- [What is being asked]: When you reach the line that contains "The width and" below, transcribe it and each line after it word for word to the end of the records, omitting pictures.
[Extracted entries — start]
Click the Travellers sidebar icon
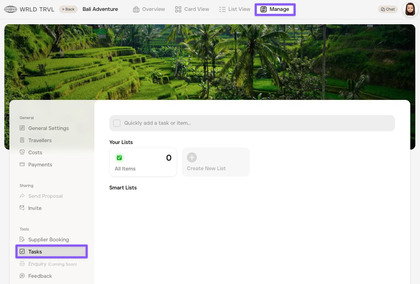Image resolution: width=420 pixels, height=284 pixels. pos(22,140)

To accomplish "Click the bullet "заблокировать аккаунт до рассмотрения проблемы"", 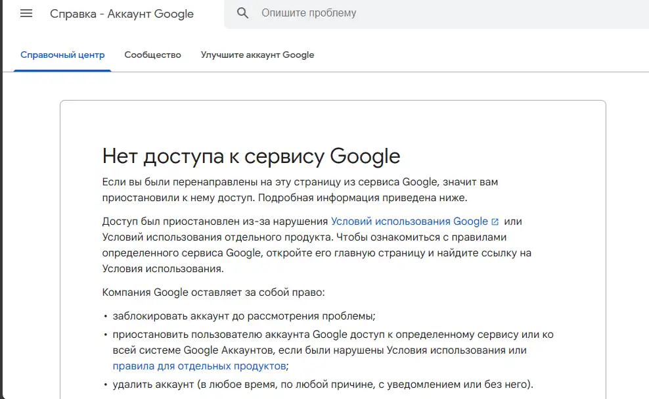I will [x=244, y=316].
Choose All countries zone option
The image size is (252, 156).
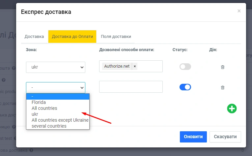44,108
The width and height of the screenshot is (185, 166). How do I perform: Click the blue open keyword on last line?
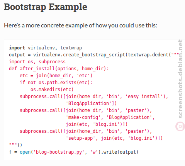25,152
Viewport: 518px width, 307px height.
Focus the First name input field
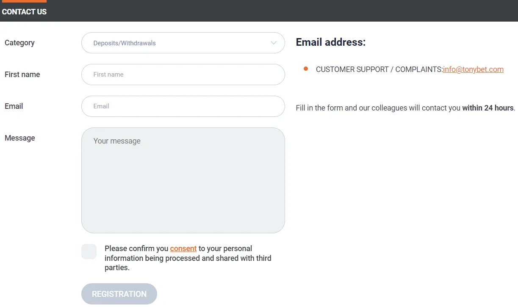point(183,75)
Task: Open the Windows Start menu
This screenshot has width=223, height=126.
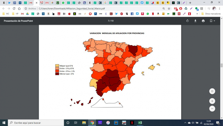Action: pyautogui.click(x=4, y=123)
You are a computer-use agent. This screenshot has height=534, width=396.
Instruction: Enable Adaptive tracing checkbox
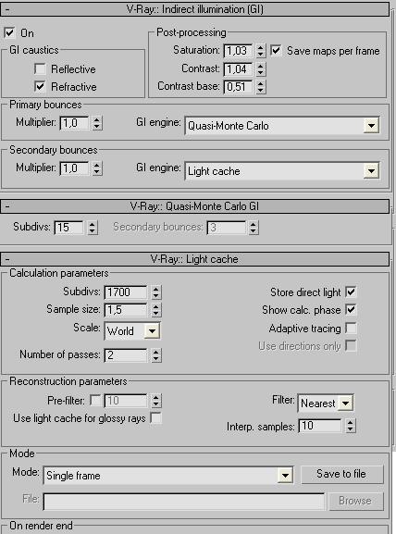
[Extracted entries — finish]
- [Problem solution]:
The width and height of the screenshot is (185, 166). How do I perform: Click the blue open keyword on last line?
25,152
Viewport: 518px width, 307px height.
Focus the First name input field
point(183,75)
Task: Open the Windows Start menu
This screenshot has width=223, height=126.
Action: pyautogui.click(x=4, y=123)
You are a computer-use agent. This screenshot has height=534, width=396.
Instruction: Enable Adaptive tracing checkbox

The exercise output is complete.